Problem:
Of all the lines below, return only those starting with the line holding "Instruction: Expand the 输出格式 mp3 dropdown" and going on through the line holding "The height and", exactly as written.

Data listing:
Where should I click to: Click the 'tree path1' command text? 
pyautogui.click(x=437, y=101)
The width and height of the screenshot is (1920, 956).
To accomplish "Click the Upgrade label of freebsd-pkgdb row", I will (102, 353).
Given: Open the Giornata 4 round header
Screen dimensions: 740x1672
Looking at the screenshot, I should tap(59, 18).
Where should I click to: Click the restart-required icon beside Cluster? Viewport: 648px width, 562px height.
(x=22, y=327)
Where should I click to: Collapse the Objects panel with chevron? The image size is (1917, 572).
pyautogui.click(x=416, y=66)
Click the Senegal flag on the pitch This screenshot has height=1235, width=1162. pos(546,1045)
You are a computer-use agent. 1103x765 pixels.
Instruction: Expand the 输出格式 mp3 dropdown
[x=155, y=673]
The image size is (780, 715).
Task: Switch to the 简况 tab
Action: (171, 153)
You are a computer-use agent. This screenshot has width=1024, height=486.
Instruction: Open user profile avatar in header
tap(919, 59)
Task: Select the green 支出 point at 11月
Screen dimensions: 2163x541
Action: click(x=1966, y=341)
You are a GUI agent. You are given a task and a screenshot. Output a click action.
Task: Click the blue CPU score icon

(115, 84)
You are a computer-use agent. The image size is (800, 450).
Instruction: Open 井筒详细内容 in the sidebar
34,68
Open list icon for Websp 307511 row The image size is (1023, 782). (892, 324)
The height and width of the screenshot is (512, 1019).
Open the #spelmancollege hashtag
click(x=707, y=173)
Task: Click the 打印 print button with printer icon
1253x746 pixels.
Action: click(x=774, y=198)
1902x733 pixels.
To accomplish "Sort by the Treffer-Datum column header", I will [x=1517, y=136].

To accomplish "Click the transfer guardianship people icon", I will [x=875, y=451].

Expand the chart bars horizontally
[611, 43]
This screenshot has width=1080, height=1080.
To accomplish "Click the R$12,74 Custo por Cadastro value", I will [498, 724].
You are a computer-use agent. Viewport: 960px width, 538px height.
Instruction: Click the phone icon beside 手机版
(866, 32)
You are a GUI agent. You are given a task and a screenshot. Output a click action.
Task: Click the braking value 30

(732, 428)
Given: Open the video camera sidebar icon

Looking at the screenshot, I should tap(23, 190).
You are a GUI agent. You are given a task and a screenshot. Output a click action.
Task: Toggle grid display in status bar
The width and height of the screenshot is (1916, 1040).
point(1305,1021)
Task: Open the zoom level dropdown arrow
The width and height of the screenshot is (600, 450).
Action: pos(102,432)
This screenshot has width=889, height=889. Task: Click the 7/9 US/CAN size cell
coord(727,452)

Answer space:
Instruction: Expand the 输出格式 mp3 dropdown
[x=155, y=673]
The image size is (780, 715).
Task: Switch to the 简况 tab
Action: (171, 153)
You are a computer-use agent. This screenshot has width=1024, height=486.
Instruction: Open user profile avatar in header
tap(919, 59)
Task: Select the green 支出 point at 11月
Screen dimensions: 2163x541
Action: click(x=1966, y=341)
You are a GUI agent. You are given a task and a screenshot. Output a click action.
Task: Click the blue CPU score icon

(115, 84)
You are a computer-use agent. The image size is (800, 450).
Instruction: Open 井筒详细内容 in the sidebar
34,68
Open list icon for Websp 307511 row The image size is (1023, 782). (892, 324)
The height and width of the screenshot is (512, 1019).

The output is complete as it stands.